TASK INSTRUCTIONS:
Tally how many lines of these entries hold the string "pixels". Return the number alone.
[RECORDS SHOWN Boundary: Start]
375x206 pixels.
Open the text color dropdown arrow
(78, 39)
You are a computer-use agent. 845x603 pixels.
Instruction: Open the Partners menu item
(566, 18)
[RECORDS SHOWN Boundary: End]
RESULT FOR THIS EXERCISE:
2